YOUR TASK =
Convert the items below into a Markdown table with two columns, Row and Text, putting each line in its own numbered row and skipping blank lines. Leave the pictures out of the table.
(Beginning of AVAILABLE DATA)
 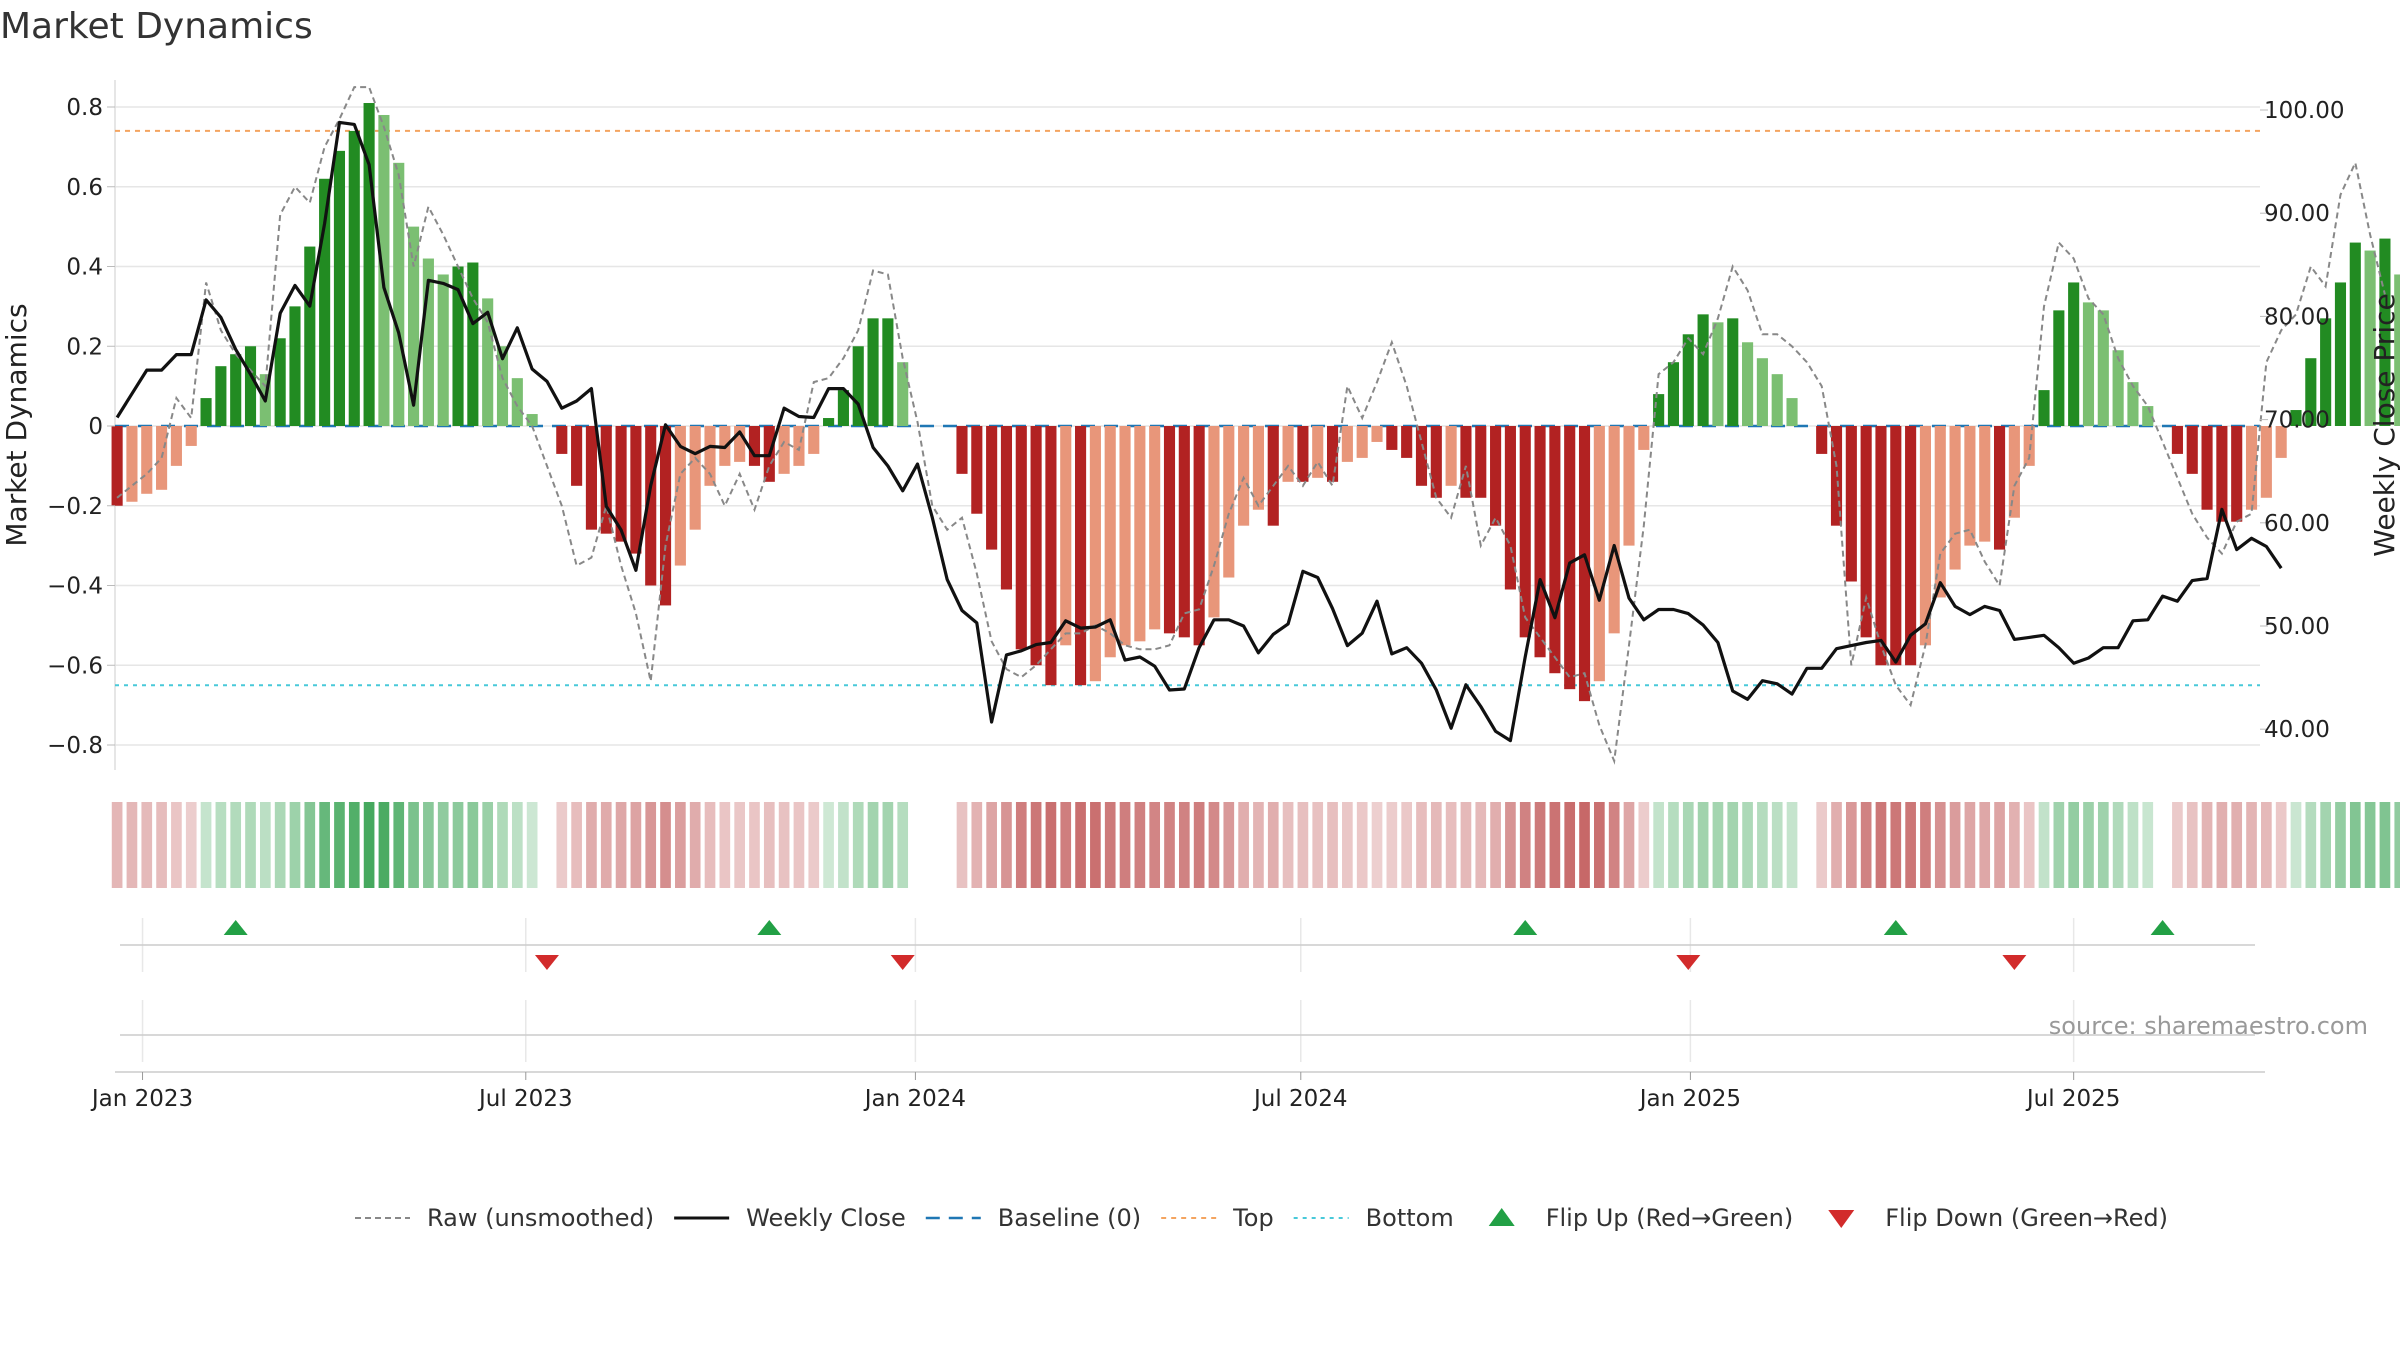 I want to click on flip-up-marker, so click(x=770, y=928).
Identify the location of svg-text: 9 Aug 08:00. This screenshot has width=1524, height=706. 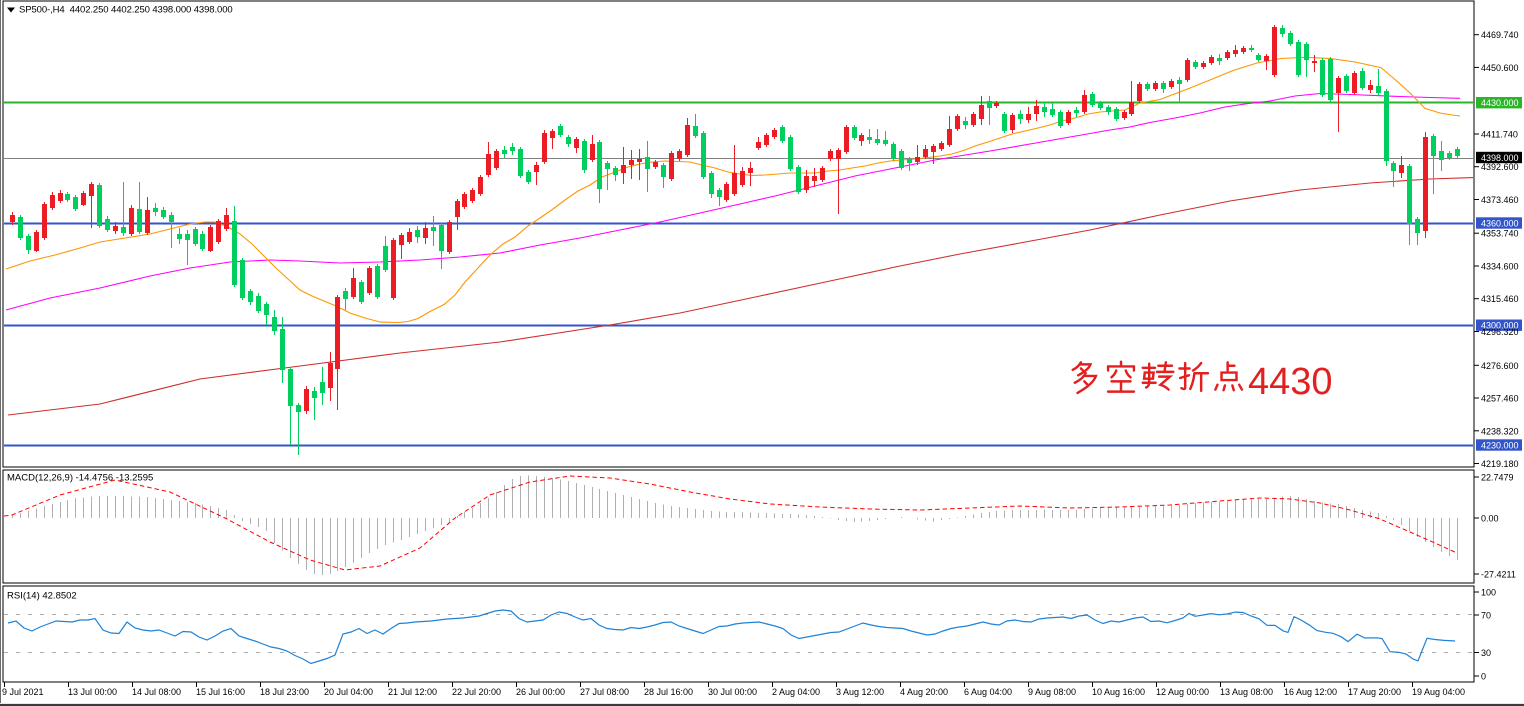
(1052, 692).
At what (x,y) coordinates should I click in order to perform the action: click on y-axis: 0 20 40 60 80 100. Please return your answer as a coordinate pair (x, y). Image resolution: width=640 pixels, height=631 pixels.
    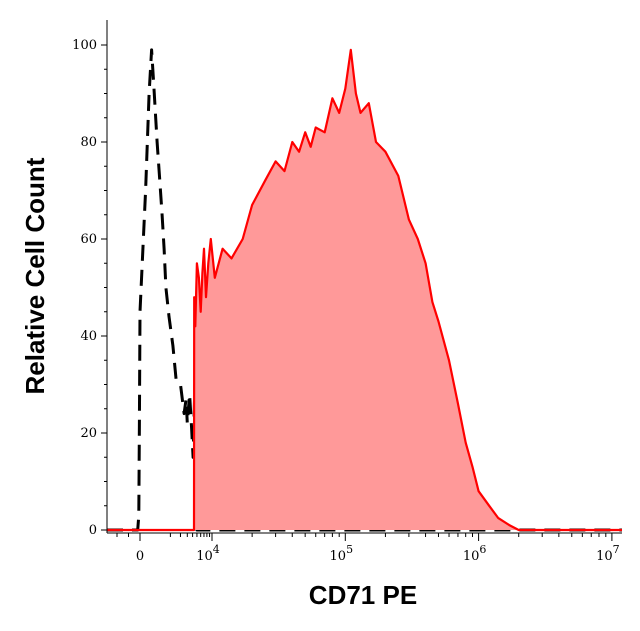
    Looking at the image, I should click on (90, 279).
(End of AVAILABLE DATA)
ANSWER SPACE =
| Row | Text |
|---|---|
| 1 |   I want to click on flip-up-marker, so click(x=770, y=928). |
| 2 | Identify the location of svg-text: 9 Aug 08:00. This screenshot has width=1524, height=706.  |
| 3 | (1052, 692). |
| 4 | At what (x,y) coordinates should I click in order to perform the action: click on y-axis: 0 20 40 60 80 100. Please return your answer as a coordinate pair (x, y). Image resolution: width=640 pixels, height=631 pixels. |
| 5 |     Looking at the image, I should click on (90, 279). |